Kim (of Matt & Kim) at Off Broadway last August - EGAN O'KEEFE
  • Egan O'Keefe
  • Kim (of Matt & Kim) at Off Broadway last August

So this is your first St. Louis show, have you heard much about St. Louis or about the music scene here? Not much honestly. I have a couple friends who have played there, and they said it was good, but I don't know too many folks who have played there. Maybe you can tell me.

What are some of the tracks you can't live without right now? There is this Afro Jack song called "Bang Duck," that's really good. There's a new Acid Girls track called "Belgian Elf" which isn't out yet, but it's incredible. Designer Drugs "Drop Down," Dave Nada "Drummer's Rock," and Pablo Calamari and Velicious "Think About You (Playload remix)."

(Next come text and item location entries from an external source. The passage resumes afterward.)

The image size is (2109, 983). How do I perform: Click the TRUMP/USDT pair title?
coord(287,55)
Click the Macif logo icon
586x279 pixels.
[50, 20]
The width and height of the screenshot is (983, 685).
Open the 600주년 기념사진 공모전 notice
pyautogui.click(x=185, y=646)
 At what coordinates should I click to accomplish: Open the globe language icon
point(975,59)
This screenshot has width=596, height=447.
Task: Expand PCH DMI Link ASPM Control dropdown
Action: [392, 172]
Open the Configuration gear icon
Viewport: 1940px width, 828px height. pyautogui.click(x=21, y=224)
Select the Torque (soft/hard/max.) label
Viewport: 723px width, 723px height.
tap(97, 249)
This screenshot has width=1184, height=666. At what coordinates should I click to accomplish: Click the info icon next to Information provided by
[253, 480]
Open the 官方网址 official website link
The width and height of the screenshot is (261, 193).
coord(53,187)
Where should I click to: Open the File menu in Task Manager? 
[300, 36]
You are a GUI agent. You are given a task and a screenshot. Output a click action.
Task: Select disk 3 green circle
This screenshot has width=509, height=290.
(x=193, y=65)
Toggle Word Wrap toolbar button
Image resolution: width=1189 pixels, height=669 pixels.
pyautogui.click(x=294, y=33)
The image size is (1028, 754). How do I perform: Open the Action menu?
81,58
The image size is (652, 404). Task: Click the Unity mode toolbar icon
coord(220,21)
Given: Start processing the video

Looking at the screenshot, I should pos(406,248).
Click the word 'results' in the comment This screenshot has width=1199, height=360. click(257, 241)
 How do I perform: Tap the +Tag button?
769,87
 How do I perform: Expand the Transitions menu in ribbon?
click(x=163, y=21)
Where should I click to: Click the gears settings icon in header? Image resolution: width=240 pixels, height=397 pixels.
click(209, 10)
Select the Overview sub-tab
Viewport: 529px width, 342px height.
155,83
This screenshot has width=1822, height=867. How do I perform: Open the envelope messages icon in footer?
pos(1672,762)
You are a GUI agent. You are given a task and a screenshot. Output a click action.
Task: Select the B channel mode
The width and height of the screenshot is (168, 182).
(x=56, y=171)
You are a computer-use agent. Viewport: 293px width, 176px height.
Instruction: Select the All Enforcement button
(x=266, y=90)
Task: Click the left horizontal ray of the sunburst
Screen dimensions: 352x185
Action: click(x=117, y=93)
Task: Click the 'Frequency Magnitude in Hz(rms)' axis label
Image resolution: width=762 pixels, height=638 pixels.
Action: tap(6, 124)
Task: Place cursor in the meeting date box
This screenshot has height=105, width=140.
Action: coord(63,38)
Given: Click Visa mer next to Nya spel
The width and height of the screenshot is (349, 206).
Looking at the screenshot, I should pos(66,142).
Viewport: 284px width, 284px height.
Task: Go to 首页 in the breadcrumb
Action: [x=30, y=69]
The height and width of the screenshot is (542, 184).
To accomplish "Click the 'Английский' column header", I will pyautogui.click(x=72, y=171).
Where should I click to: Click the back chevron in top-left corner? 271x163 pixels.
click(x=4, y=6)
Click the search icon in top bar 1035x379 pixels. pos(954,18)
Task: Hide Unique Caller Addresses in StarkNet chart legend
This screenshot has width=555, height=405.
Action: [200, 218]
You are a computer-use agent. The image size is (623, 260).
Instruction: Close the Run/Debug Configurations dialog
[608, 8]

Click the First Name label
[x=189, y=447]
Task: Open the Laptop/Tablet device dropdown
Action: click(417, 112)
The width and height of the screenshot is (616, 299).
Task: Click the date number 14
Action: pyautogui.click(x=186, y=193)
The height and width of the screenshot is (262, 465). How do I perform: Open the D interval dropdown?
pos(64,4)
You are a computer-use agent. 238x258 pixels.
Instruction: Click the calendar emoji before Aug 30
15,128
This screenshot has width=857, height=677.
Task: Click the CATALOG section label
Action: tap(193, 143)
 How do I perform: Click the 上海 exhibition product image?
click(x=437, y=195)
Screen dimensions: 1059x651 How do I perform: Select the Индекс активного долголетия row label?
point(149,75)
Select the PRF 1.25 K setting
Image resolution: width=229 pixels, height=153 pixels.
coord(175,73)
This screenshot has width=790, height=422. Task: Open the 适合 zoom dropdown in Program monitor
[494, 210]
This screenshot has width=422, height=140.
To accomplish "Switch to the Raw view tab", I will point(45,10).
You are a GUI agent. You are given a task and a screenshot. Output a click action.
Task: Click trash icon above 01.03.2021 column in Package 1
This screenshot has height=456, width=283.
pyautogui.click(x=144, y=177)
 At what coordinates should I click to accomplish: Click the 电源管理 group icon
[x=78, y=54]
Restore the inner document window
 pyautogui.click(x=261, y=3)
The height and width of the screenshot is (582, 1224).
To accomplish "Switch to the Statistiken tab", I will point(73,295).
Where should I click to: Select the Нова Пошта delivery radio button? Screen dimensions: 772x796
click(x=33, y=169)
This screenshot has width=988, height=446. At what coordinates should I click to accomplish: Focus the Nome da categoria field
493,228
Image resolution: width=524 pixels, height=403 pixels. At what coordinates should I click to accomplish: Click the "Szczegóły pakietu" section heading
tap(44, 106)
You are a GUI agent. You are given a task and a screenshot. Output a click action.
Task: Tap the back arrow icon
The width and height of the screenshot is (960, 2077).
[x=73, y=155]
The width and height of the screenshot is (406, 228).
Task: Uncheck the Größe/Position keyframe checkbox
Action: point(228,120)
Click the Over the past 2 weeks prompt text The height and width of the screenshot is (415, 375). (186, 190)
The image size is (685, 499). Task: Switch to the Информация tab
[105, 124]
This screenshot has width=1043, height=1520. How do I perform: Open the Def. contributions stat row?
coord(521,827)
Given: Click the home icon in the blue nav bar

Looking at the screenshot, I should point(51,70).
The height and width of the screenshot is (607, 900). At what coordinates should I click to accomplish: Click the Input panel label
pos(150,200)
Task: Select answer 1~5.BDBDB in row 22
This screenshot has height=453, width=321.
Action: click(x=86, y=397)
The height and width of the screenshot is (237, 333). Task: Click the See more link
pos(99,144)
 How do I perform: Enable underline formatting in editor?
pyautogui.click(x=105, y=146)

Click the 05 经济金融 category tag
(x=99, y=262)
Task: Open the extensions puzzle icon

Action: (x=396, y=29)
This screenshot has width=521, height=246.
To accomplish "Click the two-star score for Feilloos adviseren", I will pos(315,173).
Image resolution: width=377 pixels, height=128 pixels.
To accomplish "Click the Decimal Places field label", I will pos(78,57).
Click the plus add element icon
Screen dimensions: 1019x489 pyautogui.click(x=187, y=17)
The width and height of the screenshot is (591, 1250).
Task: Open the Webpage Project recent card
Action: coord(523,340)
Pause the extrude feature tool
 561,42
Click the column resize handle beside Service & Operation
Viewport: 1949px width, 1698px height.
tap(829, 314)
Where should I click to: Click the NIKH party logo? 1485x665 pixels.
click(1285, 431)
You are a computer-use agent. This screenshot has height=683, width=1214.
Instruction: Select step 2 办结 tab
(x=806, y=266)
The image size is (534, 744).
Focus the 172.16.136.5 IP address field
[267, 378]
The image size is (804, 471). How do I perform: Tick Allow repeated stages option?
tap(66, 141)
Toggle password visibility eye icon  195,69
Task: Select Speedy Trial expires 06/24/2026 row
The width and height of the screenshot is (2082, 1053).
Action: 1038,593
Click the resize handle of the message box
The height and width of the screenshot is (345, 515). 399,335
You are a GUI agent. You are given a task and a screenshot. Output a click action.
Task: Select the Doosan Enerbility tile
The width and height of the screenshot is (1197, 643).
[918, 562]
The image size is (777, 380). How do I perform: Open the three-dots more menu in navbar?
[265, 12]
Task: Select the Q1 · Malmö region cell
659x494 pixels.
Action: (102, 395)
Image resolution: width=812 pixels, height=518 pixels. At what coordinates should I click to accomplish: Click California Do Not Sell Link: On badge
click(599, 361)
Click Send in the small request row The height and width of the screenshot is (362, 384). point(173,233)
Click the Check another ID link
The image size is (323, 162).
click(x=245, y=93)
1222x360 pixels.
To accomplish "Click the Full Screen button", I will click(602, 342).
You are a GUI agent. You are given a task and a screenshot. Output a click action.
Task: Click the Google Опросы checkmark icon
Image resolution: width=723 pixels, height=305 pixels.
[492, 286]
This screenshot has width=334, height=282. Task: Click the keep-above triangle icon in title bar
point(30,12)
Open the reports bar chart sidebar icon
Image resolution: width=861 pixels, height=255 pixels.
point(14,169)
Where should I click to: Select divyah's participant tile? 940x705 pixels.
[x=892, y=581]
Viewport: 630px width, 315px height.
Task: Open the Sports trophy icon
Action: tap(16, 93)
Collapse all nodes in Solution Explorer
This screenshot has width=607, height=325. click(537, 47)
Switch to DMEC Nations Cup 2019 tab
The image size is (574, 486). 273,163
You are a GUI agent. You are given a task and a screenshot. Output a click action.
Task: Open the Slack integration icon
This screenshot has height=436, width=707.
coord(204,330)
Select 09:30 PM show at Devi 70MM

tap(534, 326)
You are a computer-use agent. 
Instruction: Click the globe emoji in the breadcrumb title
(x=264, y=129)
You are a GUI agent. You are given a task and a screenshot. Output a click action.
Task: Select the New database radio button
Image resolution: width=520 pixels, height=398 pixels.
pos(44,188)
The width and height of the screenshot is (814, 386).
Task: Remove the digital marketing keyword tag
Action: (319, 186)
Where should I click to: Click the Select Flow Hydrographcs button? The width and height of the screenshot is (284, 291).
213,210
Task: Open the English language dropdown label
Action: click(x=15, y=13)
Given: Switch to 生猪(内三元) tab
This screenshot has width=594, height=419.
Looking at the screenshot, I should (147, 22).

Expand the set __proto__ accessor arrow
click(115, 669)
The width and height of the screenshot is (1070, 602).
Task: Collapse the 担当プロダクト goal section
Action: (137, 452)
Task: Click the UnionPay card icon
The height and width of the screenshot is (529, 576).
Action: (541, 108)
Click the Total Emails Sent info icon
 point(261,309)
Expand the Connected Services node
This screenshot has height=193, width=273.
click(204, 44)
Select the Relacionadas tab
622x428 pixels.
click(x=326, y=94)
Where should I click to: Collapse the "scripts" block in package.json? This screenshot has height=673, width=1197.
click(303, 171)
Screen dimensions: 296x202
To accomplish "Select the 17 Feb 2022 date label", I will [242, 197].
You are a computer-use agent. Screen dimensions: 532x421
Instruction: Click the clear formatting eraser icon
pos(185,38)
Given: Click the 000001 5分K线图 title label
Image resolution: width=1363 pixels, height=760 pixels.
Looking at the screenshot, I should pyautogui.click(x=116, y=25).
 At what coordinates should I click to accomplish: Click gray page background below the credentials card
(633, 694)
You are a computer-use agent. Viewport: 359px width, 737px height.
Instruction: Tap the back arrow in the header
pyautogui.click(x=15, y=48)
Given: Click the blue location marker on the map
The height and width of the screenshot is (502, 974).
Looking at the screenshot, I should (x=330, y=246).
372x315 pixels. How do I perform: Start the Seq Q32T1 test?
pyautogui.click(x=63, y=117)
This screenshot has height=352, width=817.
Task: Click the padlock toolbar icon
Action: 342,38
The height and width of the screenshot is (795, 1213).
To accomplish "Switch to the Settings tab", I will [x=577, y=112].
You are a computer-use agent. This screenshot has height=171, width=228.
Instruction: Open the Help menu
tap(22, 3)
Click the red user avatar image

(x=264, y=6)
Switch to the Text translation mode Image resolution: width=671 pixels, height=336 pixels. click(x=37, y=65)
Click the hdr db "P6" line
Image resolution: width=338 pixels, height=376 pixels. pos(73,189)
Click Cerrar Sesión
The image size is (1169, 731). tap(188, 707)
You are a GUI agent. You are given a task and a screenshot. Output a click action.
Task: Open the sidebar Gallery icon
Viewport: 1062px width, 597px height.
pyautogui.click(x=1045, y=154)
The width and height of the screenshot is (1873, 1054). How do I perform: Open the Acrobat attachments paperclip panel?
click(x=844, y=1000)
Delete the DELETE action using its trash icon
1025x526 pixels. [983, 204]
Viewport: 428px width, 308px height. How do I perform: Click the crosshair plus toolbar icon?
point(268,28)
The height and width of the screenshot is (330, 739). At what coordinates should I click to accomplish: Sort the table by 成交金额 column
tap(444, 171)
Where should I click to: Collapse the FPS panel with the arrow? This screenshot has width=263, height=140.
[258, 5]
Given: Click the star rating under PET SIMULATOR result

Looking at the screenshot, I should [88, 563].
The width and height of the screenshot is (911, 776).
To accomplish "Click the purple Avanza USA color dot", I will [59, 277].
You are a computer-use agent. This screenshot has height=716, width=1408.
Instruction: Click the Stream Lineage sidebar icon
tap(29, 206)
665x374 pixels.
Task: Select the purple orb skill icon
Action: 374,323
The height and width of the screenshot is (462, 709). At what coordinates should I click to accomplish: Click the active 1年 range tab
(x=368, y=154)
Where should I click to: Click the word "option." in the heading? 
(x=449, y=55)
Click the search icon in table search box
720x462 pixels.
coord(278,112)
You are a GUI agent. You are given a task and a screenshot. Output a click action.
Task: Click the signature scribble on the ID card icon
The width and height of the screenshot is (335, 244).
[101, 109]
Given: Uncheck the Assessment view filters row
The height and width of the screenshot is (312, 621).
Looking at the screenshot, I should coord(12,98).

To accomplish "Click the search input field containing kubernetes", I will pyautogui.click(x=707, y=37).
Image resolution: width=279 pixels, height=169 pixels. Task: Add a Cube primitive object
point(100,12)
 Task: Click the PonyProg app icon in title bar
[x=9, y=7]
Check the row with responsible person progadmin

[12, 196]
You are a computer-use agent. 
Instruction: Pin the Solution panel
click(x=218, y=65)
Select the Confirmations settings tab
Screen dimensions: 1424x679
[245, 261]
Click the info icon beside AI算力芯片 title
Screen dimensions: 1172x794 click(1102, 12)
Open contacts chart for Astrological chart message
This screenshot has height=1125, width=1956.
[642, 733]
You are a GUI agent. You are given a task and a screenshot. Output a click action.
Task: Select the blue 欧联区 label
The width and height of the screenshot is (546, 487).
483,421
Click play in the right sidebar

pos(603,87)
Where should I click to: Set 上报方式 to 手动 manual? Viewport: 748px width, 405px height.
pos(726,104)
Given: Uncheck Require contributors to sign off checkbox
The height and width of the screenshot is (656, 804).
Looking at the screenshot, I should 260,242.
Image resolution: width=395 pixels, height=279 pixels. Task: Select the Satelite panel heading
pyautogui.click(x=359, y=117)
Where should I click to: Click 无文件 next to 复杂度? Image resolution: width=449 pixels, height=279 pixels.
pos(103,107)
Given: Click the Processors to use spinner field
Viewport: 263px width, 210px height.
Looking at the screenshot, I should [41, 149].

What are some trends you're seeing across the country right now? Well, Dubstep is going through some big heyday, everyone seems to want that everywhere, all the time. I've been seeing lots of oversize tank tops. It seems like people are drinking a lot of Vita Coco, I'm drinking some right now. it's like coconut water in a box. It's delicious. It's better for you than, say like, Gatorade, it's the same kind of thing. Dutch House stuff is pretty big. It's kind of, I guess like, minimal-esque beats with pingy noises over it.

Take me through the typical day for a DJ, illustrator, producer extraordinaire. What's a typical day in the life of Franki Chan? Waking up and working in the Iheartcomix office, every day is kind of different, wewe're either working on a record or working on a show or something else. So it's kind of like this group of people trying to accomplish whatever the day's goal is. that will go til around 7ish, and then typically I'll work on music or draw or go out. Emails, phone calls, scanning, talking, joking, Facebooking.

Outside of the stuff you play, what are you listening to right now? I'm listening to a lot of like Goth music, I've been listening to the Romanitcs a bunch, Jawbreaker, newer acts like Sleigh Bells and The Very Best.

What's your go-to song to get people on the dance floor? "King of Africa" by Douster.

Dance-floor killer? There's plenty of those. I don't know, you can just play music that is the opposite of whatever you're playing that's making people dance. Some songs that will work for certain crowds are posion to others.

What can people expect at Saturday's show at The Gramophone? Fun times. Lots of shots, I guess. And dancing.